Un débat tronqué sur les microparticules et une responsabilité contestée :

La troisième journée d’audience dans l’affaire Nestlé a été marquée par l’audition de trois responsables du groupe, entendus sur les pratiques industrielles en cause. Ces auditions ont toutefois mis en lumière un déséquilibre majeur dans les débats.

La question centrale de la présence de microparticules dans l’environnement n’a pu être abordée de manière complète, en raison de l’annulation préalable de nombreuses expertises. En l’absence de ces éléments techniques essentiels, le débat est resté partiel et insuffisamment étayé.

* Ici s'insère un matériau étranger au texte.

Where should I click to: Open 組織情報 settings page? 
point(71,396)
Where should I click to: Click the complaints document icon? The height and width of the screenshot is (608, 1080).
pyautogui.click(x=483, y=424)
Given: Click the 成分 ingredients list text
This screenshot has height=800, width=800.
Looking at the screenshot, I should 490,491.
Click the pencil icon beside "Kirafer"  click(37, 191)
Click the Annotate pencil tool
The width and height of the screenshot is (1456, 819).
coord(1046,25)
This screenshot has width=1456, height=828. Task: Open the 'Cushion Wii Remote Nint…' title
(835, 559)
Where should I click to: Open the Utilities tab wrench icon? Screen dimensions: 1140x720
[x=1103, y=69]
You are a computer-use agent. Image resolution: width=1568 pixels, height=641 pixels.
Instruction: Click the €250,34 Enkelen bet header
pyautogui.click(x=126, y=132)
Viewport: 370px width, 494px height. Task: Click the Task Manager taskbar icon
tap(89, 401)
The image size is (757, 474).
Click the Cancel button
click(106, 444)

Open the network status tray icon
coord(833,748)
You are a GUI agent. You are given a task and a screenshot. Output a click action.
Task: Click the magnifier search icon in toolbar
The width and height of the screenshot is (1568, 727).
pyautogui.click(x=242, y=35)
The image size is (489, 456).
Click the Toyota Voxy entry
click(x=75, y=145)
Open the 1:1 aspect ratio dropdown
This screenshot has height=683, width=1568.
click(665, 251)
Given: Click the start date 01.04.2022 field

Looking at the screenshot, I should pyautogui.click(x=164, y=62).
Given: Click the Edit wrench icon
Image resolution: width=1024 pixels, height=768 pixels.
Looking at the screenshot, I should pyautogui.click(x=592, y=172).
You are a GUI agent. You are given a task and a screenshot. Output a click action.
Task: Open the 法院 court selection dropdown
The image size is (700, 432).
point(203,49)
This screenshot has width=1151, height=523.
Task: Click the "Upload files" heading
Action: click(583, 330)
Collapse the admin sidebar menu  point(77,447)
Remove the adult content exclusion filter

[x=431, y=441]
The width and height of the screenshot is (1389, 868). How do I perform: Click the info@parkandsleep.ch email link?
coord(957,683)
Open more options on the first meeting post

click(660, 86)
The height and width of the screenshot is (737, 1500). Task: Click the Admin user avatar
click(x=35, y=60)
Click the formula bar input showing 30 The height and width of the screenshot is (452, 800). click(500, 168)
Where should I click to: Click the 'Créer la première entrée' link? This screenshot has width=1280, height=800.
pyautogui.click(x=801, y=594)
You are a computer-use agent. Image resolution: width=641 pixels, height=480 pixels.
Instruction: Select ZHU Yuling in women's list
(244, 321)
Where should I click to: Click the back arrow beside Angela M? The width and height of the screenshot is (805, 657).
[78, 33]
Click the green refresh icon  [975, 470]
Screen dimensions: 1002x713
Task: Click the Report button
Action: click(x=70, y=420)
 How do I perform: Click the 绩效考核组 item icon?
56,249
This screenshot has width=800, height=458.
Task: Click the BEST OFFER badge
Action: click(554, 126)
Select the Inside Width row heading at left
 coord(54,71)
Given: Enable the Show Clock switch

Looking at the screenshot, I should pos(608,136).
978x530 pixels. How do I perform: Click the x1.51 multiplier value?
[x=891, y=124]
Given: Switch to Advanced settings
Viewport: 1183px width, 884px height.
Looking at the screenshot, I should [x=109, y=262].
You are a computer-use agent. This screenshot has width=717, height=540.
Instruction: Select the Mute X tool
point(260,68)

Aucune discussion approfondie n’a ainsi pu avoir lieu sur :
– la nature et la toxicité des microparticules relevées ;
– l’origine précise des plastiques susceptibles d’être à l’origine de ces particules ;
– les mécanismes de dispersion et d’impact environnemental.

Les associations parties civiles rappellent qu’il ne leur appartient pas de suppléer les carences de l’enquête. La manifestation de la vérité relève de la responsabilité du ministère public, et non de celle des victimes.

Par ailleurs, plusieurs témoins ont été entendus au cours de la journée. Il n’a, en réalité, jamais été sérieusement contesté que des décharges existaient sur les sites concernés.
Le débat en droit porte ainsi sur l’imputation de ces faits et sur l’étendue de la responsabilité de Nestlé. Sur ce point, les représentants du groupe ont adopté une ligne de défense consistant à en minimiser la portée, en renvoyant à des pratiques anciennes présentées comme héritées du passé.

Les associations parties civiles dénoncent une telle stratégie, qui tend à diluer les responsabilités sans répondre aux enjeux environnementaux actuels.
La poursuite des débats devra permettre d’examiner le fond du dossier avec toute la rigueur nécessaire, notamment au regard des atteintes portées à l’environnement.